Each SP can fulfill up to two single precision operations FMA per clock. Each SFU can fulfill up to four operations SF per clock. The approximate ratio of operations FMA to operations SF is equal: for GF100 4:1 and for GF104/106/108 3:1. The theoretical shader performance in single-precision floating point operations(FMA) [FLOPSsp, GFLOPS] of the graphics card with shader count [n] and shader frequency [f, GHz], is estimated by the following: FLOPSsp ≈ f × n × 2. Alternative formula: for GF100 FLOPSsp ≈ f × m × (32 SPs × 2(FMA)) and for GF104/106/108 FLOPSsp ≈ f × m × (48 SPs × 2(FMA)). [m] - SM count. Total Processing Power: for GF100 FLOPSsp ≈ f × m ×(32 SPs × 2(FMA) + 4 × 4 SFUs) and for GF104/106/108 FLOPSsp ≈ f × m × (48 SPs × 2(FMA) + 4 × 8 SFUs) or for GF100 FLOPSsp ≈ f × n × 2.5 and for GF104/106/108 FLOPSsp ≈ f × n × 8 / 3.[16] where:
SP - Shader Processor (Unified Shader, CUDA Core), SFU - Special Function Unit, SM - Streaming Multiprocessor, FMA - Fused MUL+ADD.
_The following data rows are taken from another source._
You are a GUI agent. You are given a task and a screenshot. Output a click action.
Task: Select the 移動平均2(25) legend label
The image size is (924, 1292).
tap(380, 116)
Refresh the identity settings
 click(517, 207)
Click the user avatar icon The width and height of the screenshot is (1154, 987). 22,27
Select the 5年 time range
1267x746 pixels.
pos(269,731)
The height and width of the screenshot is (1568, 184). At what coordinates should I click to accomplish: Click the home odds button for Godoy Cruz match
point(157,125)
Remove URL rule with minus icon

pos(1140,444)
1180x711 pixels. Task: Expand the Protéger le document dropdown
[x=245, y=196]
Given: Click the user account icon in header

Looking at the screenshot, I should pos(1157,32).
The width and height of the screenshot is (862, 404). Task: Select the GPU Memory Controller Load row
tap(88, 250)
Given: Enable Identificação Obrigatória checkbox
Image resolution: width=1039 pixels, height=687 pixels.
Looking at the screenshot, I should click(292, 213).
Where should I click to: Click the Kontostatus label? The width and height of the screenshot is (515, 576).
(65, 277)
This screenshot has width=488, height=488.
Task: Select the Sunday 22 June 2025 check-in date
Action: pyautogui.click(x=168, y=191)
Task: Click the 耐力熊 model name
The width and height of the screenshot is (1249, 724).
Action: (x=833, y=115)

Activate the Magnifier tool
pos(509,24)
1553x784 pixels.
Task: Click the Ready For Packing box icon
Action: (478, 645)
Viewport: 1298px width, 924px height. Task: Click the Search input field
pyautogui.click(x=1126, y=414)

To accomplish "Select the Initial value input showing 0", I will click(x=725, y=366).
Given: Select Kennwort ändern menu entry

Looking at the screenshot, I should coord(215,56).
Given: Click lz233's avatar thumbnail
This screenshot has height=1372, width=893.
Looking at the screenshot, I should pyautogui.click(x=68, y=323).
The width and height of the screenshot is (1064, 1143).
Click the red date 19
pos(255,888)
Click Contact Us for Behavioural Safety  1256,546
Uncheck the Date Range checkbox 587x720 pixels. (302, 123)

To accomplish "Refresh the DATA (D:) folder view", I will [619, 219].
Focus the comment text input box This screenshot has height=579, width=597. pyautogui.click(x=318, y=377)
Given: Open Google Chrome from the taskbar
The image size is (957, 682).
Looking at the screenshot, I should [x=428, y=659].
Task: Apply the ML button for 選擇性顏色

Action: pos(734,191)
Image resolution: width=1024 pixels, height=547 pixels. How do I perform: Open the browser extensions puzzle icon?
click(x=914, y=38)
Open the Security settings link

Based on this information the current calculation method is wrong! Please recheck. For example the GTX 460 has 7 SM's for a total of 7*48 = 336 SP's!!!
What the hell are you going on about? This thread is about pixel fill rate not shader count. You are obviously trying to figure floating point performance. That is entirely out of the scope of this thread.
 

Flickspeed

New Member
Joined
Jan 2, 2013
Messages
4 (0.00/day)
Likes
0
#13
What the hell are you going on about? This thread is about pixel fill rate not shader count. You are obviously trying to figure floating point performance. That is entirely out of the scope of this thread.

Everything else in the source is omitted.